Hurricane further dampened some harvest efforts, events

HurricaneTalk about a sad seasonal soaking. In the wake of Hurricane Michael, the Northern Neck Farm Museum posted Oct. 14 on Facebook that the wind and rain “have blown down our corn maze and washed away our pumpkin patch.” The damage forced cancellation of the museum’s Oct. 27 and 28 Fall Festival, but failed to dampen officials’ spirits. They have rescheduled the museum’s Plowing Day, which features vintage farm equipment, for Oct. 27.

Farms in southern and eastern parts of Virginia saw storm-related complications for harvest and small grain planting. A National Agricultural Statistics Service crop progress report released Oct. 15 noted some particularly soggy areas after the hurricane’s sweep across the state on Oct. 11. The report includes county-specific assessments from Virginia Cooperative Extension staff.

As of Oct. 14, NASS reported 87 percent of Virginia’s corn crop for grain, 85 percent of its apple crop, 44 percent of peanuts and 12 percent of cotton had been harvested. Forty-four percent of barley and 22 percent of winter wheat had been planted.

Scott Reiter, an Extension agriculture and natural resources agent, said farmers in Charles City, Prince George, Surrey and Sussex counties “raced Hurricane Michael to get many crops in before the storm blew through. Corn, cotton and peanuts were harvested right up to the rain starting on Thursday. … The main threat now is additional rainfall preventing harvest of peanuts, cotton and soybeans.”

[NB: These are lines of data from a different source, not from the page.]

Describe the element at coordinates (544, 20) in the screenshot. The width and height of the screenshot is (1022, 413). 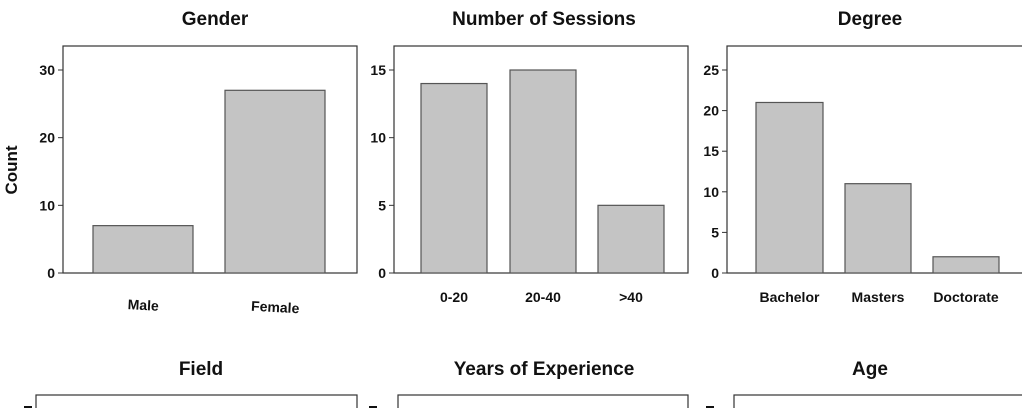
I see `chart-title: Number of Sessions` at that location. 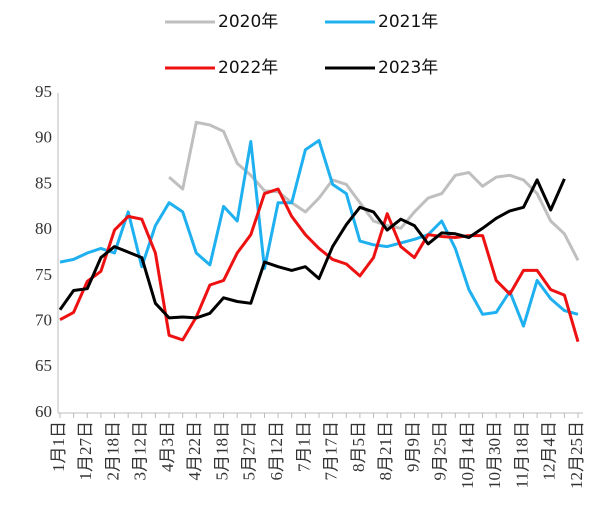 What do you see at coordinates (408, 22) in the screenshot?
I see `legend-label: 2021年` at bounding box center [408, 22].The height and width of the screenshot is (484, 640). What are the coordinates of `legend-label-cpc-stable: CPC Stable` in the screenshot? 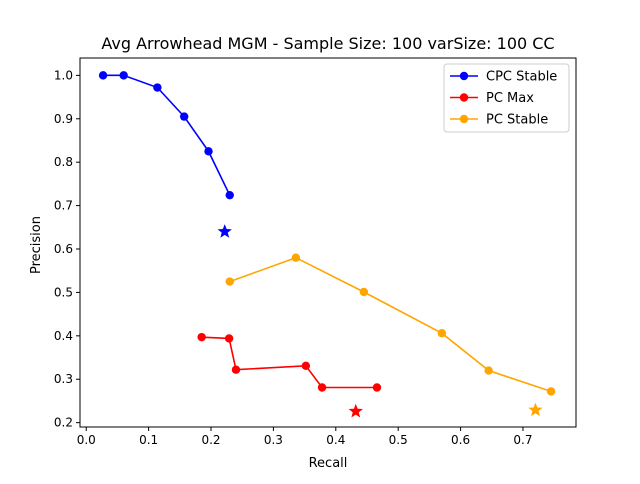 It's located at (522, 78).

In Brunswick County, more than 30 roads were closed, and fallen trees damaged farm fences, allowing some livestock to get loose, according to Cynthia Gregg, an Extension agriculture agent. “Some soybeans have been completely flooded out, and others are leaning badly,” Gregg noted. “Soybeans that took a hit from Hurricane Florence are in worse shape now. Corn still in the fields took a beating as well. Hay fields and pastures were flooded, and many still have pools of standing water in them.”

Todd Scott, Extension ag agent in Campbell County, reported that “early planted (soy)beans … are a total loss. The wet weather and high humidity has caused sprouting/fungus/or rotting in the pods. It has been almost impossible to get in the fields even on weeks of nice weather due to the wet, muddy ground.” Silage, which is fed to animals, “was extremely hard to harvest on time due to muddy fields.”

Farther west, “farm roads, fences and a few structures sustained damage” in Grayson County, reported Extension agent Kevin Spurlin. “Mudslides also occurred in some areas. Overall, the effects were more damaging than those of Hurricane Florence a few weeks ago.”